MATERIALS PROVIDED:
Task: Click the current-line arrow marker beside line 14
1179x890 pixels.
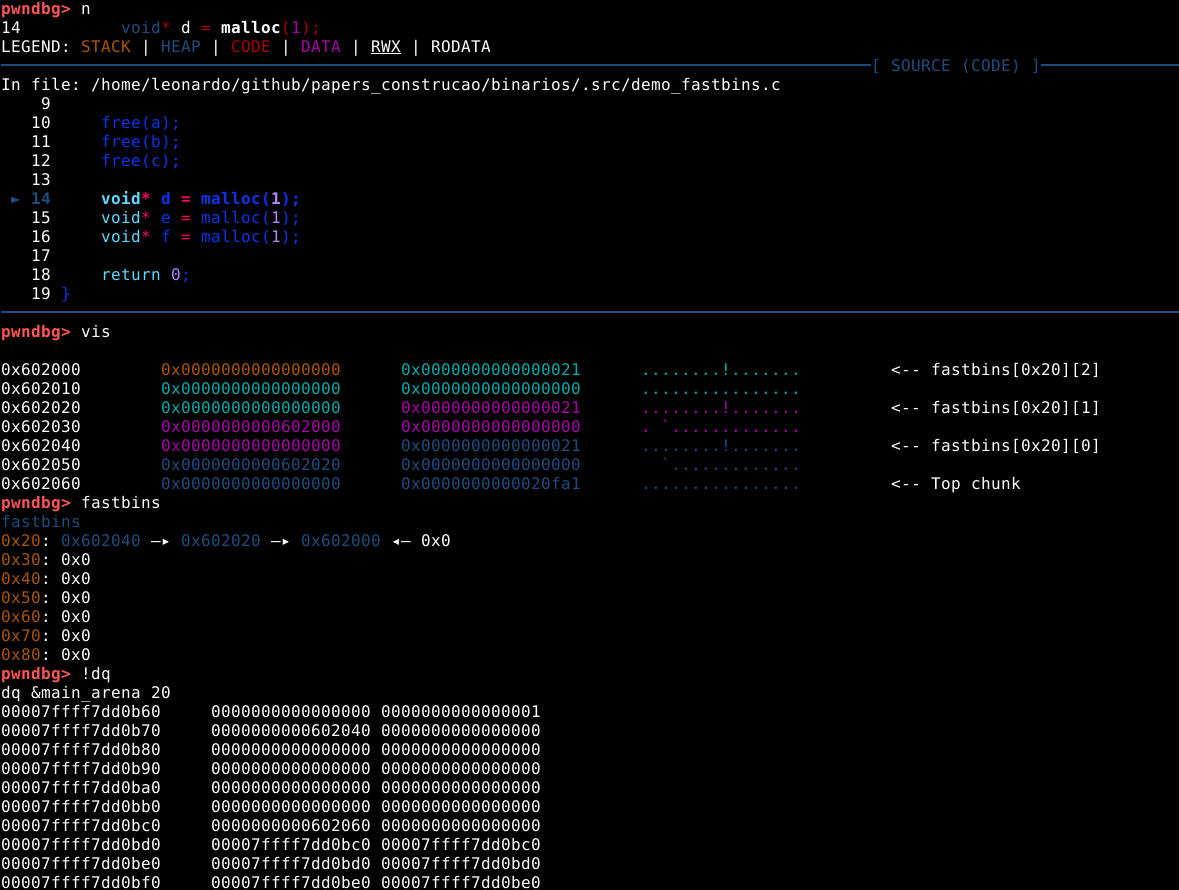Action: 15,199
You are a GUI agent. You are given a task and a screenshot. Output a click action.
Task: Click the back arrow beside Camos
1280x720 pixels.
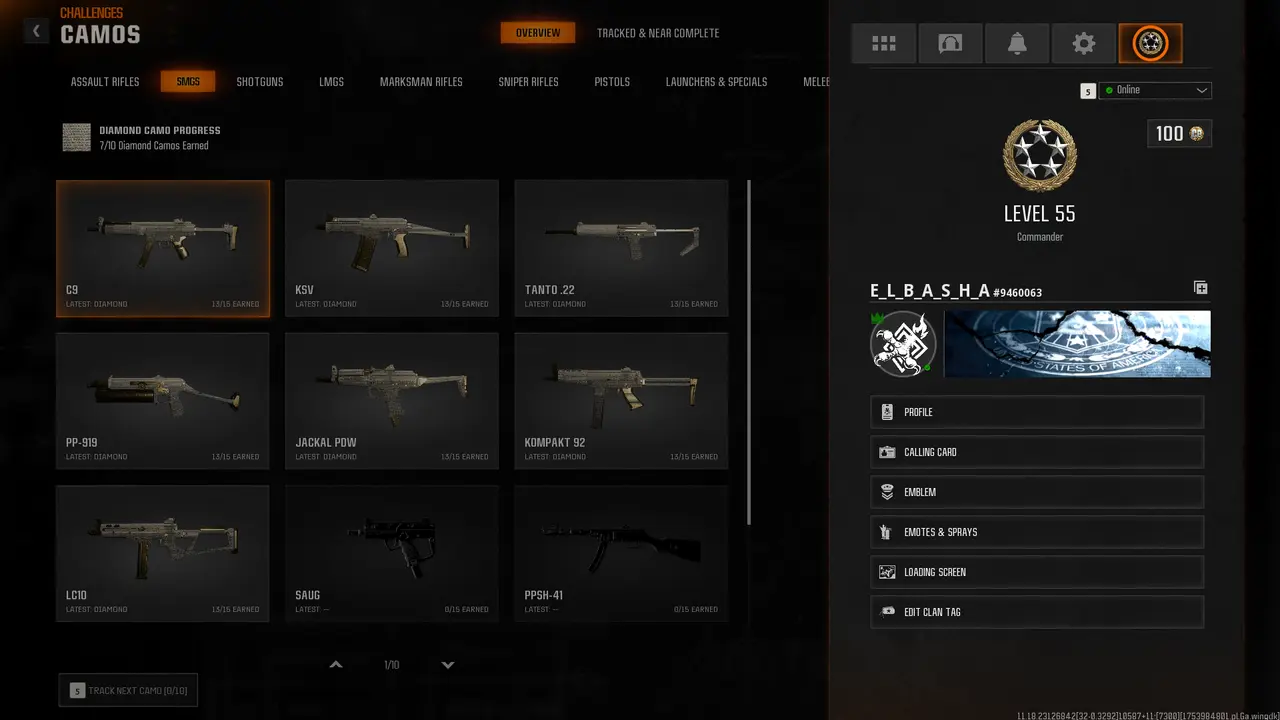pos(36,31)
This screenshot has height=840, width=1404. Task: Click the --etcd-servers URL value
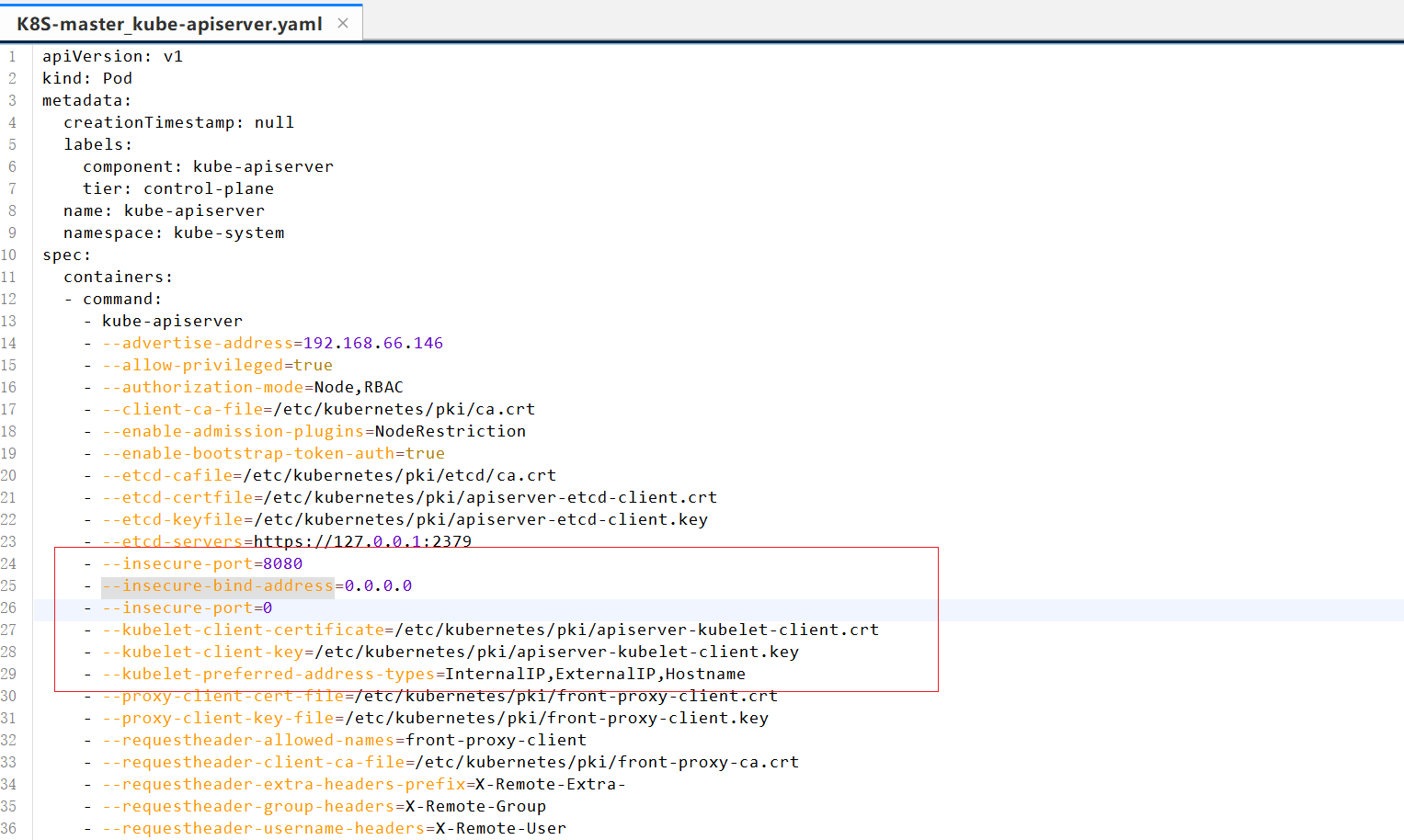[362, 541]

YOUR OBJECTIVE: Could you copy every record above exactly, leaving out the pictures?

RESULT OF THIS EXERCISE:
Task: Click the current-line arrow marker beside line 14
1179x890 pixels.
Action: 15,199
You are a GUI agent. You are given a task and a screenshot. Output a click action.
Task: Click the back arrow beside Camos
1280x720 pixels.
pos(36,31)
This screenshot has height=840, width=1404. Task: Click the --etcd-servers URL value
[362, 541]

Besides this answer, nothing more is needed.